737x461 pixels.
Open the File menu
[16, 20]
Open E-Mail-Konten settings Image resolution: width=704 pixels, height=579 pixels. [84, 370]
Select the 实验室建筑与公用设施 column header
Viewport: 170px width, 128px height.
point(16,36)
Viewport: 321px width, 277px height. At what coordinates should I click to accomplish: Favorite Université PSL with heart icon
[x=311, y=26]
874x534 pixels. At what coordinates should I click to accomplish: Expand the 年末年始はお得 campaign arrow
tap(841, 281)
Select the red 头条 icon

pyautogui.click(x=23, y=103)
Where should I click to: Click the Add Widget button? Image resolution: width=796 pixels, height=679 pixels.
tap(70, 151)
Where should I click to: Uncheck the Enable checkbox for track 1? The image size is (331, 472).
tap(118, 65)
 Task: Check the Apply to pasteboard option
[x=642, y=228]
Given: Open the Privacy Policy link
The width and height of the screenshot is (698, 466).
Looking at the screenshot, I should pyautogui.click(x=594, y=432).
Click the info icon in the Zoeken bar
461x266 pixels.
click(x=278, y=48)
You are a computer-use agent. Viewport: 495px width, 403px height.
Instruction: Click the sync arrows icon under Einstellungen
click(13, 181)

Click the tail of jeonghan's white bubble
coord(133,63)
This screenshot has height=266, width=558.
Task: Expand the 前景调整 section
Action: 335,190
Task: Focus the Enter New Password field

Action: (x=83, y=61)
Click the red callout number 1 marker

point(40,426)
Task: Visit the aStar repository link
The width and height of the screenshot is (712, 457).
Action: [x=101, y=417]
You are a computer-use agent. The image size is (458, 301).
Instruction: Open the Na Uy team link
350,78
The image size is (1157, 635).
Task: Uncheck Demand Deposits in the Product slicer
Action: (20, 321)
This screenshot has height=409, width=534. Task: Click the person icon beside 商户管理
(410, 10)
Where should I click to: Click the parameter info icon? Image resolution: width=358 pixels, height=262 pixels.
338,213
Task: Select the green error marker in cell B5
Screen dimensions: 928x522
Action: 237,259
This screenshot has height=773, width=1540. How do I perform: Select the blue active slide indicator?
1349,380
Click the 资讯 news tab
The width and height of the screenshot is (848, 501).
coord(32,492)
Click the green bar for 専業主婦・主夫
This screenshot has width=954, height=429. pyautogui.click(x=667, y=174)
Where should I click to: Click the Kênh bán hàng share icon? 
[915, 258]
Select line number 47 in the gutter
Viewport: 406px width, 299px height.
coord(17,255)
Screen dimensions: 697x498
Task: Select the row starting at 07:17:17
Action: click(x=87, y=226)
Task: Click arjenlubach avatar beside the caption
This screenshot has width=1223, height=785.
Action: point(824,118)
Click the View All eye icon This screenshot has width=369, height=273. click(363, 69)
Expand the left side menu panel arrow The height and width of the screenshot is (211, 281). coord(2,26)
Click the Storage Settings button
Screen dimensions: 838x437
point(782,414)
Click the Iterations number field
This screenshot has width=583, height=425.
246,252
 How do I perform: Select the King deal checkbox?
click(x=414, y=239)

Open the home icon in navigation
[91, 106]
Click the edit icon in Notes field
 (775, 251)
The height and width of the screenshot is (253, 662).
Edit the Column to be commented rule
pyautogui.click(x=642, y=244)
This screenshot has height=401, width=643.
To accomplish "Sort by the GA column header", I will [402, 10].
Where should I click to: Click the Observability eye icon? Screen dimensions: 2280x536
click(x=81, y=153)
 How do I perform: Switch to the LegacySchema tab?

──────────

- [ABOUT THIS EXERCISE] For the string "agent", go line by line through the material and copy every line that has it.

- [EXERCISE OUTPUT]
You are a computer-use agent. Viewport: 495px width, 403px height.
You are a computer-use agent. The image size is (458, 301).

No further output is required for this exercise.